What are the mechanics of the decision to modify?

Whether you are applying directly to your lender or claiming eligibility under HAMP, the practical decisions are all to be made by the lender. You do whatever you can to set out your side of the proposed bargain with a clear set of accounts showing money in and money out. The need is to demonstrate a guaranteed slice of your monthly income that can be devoted to paying a reduced instalment. So list everything you are obliged to pay to keep body and soul together, from food to utilities to transport to health insurance, and so on. Without the modification, this is going to be negative, i.e. on paper, you are spending more than you earn. The "trick" is to show enough to cover a modified instalment, perhaps with a tiny slice of money left over for the inevitable emergencies. If the modified instalment you prove can be paid is enough to keep the lender less unhappy, the modification will be agreed on a trial basis. But if the minimum instalment the lender requires will leave you in negative territory, your offer to modify will be rejected. Why reject a good faith offer? Because people who have to juggle monthly payments to fit into the available money almost always default again. Your income must cover all outgoings.

If the modification is agreed in principle, it moves on to a formal trial basis. In theory, this is a three-month trial, but the reality is that the lenders usually drag their feet and are very slow to convert the trial into a permanent modification. This ought not to affect you. After all, you are paying the agreed amount. But there is a problem. Until the modification is made permanent, the lender will report you to the credit rating agencies as still delinquent. This is grossly unfair. You are paying what is agreed. But, as the law stands, the unpaid balance each month will be reported as late. Thus, the longer the trial period is allowed to drift the worse your credit score will become. This requires action. You should contact the three major agencies, Experian, Equifax and TransUnion, and ask that details of the trial be added to your credit file. That way, even though your score will continue to decline (that is a computer algorithm that stops for no-one), all other lenders will be able to see what is going on.

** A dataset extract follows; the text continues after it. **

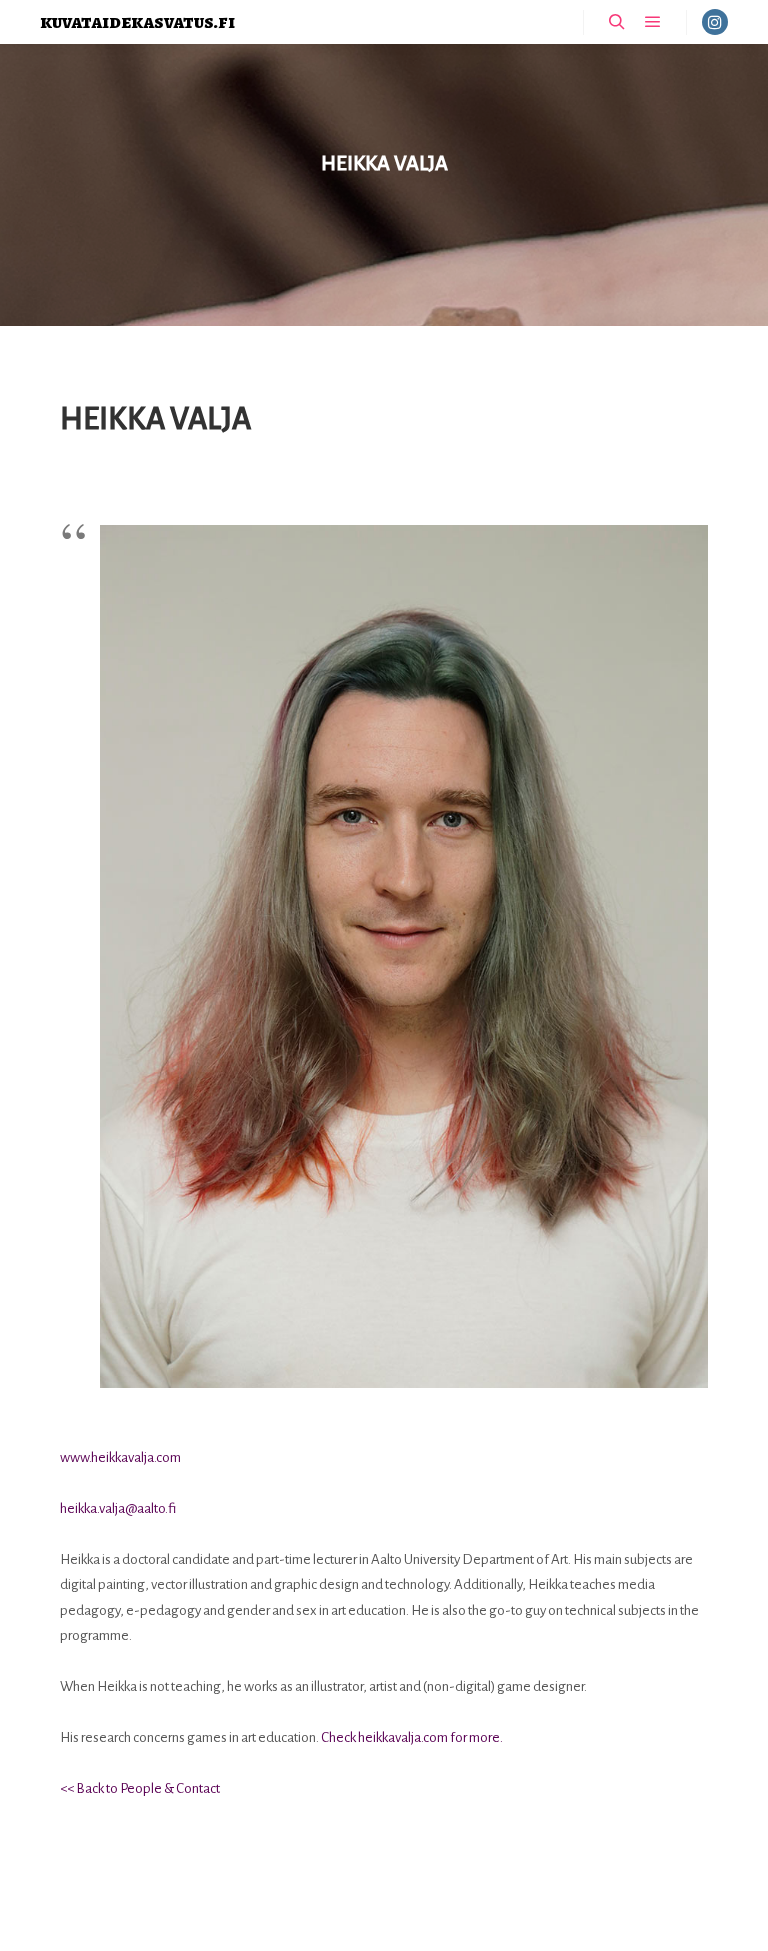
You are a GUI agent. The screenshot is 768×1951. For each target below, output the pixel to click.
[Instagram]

So what is happening during the trial other than you proving your ability to pay the reduced instalments on time? The answer is slightly disheartening. It is always in the lender's interest to collect as much money from you as possible on your mortgage. But, while you stay in default, the lender is entitled to foreclose at any time. If the lender judges it will make more money by foreclosing rather than accepting the reduced payments over the rest of the term, it will always foreclose. It is simply collecting as much cash from you as possible before triggering your eviction. No-one said the home loans industry had to work fairly, and it does not. The only time the lender will accept a permanent modification is when the accounts clearly show more profit in keeping the mortgage alive. While the housing market remains depressed, the odds are in your favor. But if resale prices start to rise, the odds will swing against you.